## Assignment
Copy every line of the records that includes the word "will".

## Data under study

--- START ---

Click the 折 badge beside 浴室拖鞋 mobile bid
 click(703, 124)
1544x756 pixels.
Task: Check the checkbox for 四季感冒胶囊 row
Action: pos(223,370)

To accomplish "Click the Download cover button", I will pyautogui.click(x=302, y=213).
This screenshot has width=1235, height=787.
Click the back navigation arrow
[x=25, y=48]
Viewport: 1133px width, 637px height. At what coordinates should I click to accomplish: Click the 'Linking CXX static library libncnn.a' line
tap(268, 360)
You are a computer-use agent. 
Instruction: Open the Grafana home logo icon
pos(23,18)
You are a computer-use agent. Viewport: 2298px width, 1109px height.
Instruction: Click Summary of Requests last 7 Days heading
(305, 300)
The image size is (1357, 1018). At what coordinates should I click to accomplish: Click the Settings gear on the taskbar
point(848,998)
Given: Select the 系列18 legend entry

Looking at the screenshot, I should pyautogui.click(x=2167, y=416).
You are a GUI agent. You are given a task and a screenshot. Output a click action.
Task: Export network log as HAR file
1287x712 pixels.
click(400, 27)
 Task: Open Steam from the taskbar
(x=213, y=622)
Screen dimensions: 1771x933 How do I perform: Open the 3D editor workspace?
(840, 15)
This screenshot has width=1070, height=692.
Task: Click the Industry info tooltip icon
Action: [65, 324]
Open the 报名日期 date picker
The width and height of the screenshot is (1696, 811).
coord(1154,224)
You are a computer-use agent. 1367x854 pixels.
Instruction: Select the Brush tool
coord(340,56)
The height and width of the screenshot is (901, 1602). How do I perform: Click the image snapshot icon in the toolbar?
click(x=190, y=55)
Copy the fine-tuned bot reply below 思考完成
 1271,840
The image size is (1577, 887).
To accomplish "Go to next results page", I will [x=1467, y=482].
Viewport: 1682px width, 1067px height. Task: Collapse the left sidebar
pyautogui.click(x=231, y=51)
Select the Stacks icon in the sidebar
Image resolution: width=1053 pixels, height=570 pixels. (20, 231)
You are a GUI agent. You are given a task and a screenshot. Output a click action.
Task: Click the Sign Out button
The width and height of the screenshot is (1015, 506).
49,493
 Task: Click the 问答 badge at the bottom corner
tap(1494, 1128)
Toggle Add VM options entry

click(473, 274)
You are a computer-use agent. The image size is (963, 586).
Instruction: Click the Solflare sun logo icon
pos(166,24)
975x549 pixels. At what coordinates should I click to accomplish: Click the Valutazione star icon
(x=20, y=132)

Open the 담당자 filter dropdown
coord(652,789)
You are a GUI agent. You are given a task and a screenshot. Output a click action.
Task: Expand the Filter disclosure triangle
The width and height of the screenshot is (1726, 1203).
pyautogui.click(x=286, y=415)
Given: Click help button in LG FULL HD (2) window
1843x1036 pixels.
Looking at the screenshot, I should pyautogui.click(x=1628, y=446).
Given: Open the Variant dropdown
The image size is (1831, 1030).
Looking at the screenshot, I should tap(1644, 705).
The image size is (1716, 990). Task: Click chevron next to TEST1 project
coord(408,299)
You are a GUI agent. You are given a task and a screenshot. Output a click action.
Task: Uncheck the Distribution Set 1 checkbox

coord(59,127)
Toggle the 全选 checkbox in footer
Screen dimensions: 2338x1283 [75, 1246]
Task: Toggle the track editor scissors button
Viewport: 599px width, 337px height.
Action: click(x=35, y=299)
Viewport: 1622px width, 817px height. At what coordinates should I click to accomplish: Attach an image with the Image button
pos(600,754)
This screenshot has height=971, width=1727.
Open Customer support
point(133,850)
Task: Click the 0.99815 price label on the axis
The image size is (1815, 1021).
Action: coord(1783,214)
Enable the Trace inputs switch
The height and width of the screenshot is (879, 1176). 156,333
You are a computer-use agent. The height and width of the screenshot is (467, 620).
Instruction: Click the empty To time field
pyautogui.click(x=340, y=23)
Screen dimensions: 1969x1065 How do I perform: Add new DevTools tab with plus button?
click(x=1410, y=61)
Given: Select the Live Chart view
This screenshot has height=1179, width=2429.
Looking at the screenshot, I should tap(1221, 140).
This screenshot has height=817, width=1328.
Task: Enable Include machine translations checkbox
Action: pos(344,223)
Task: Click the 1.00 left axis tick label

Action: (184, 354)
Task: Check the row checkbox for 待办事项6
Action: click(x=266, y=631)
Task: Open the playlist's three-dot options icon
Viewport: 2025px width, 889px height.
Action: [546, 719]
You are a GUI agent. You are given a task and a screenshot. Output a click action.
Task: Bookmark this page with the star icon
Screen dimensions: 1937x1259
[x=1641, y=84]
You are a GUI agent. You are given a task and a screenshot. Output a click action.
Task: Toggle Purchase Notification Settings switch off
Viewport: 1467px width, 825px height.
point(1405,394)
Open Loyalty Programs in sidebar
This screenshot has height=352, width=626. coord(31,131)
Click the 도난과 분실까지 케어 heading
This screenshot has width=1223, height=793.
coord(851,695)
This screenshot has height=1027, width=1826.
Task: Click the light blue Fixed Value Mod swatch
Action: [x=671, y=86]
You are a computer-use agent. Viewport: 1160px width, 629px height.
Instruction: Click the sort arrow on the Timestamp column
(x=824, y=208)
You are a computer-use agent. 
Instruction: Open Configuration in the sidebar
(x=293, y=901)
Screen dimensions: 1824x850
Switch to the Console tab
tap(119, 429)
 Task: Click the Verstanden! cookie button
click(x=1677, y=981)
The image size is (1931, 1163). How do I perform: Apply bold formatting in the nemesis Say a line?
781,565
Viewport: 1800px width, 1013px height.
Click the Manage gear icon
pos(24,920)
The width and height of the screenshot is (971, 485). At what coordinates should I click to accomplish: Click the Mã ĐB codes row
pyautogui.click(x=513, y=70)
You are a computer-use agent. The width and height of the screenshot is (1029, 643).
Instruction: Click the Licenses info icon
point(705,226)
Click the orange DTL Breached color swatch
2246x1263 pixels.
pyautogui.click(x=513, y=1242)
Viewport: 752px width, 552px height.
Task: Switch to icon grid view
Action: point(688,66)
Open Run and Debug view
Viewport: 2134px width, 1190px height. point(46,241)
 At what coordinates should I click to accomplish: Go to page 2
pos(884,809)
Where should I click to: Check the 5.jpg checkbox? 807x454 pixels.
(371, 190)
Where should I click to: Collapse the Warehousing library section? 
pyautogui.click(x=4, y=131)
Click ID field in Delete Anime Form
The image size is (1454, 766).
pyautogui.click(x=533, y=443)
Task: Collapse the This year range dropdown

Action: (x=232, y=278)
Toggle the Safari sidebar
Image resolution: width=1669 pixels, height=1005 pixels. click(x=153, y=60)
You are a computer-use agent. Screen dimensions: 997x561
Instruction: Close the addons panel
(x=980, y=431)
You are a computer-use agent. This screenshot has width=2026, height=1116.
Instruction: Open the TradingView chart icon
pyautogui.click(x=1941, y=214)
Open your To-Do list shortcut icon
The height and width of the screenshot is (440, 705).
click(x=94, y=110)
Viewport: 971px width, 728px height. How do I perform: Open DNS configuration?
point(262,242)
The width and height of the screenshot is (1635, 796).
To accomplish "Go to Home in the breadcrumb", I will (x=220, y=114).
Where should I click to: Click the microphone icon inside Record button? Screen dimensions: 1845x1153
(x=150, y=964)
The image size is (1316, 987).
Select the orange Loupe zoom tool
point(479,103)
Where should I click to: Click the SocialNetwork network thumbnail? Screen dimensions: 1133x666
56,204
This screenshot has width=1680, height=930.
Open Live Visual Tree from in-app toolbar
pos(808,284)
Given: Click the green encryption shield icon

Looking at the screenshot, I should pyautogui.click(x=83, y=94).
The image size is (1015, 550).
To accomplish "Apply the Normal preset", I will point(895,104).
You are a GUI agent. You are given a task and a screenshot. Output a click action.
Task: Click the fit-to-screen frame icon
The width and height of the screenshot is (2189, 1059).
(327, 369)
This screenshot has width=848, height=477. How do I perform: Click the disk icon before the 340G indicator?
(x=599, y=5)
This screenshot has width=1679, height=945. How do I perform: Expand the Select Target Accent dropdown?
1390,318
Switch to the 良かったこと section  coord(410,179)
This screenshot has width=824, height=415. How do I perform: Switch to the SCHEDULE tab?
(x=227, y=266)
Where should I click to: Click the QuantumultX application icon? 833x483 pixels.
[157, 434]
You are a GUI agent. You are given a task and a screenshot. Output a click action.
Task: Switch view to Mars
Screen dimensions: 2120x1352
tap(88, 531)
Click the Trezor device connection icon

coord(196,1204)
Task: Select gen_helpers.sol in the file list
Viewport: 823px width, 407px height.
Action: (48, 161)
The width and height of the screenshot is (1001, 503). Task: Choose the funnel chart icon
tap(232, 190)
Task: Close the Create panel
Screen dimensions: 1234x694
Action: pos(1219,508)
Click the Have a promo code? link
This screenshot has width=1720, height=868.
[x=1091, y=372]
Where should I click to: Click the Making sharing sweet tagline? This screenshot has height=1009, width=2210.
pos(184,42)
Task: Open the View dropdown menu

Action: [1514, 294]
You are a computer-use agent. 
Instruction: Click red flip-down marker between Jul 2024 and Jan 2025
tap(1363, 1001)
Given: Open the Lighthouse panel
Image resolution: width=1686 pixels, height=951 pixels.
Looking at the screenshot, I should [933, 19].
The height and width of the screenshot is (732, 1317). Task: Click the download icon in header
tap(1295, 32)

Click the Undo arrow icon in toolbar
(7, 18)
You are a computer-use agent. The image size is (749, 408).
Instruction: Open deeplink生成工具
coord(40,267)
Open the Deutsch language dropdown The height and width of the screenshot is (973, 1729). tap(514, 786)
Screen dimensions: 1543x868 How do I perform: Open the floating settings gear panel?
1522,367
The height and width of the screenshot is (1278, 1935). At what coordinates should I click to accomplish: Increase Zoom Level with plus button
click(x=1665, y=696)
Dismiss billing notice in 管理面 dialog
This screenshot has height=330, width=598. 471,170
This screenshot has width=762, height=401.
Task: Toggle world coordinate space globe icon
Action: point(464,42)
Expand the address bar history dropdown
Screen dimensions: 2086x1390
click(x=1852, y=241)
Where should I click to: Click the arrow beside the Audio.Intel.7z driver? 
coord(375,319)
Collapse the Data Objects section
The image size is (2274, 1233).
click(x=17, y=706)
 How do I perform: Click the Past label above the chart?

--- END ---

## Answer below
To accomplish "Click the Download cover button", I will pyautogui.click(x=302, y=213).
To accomplish "Go to next results page", I will [x=1467, y=482].
To accomplish "Go to Home in the breadcrumb", I will (x=220, y=114).
To accomplish "Apply the Normal preset", I will point(895,104).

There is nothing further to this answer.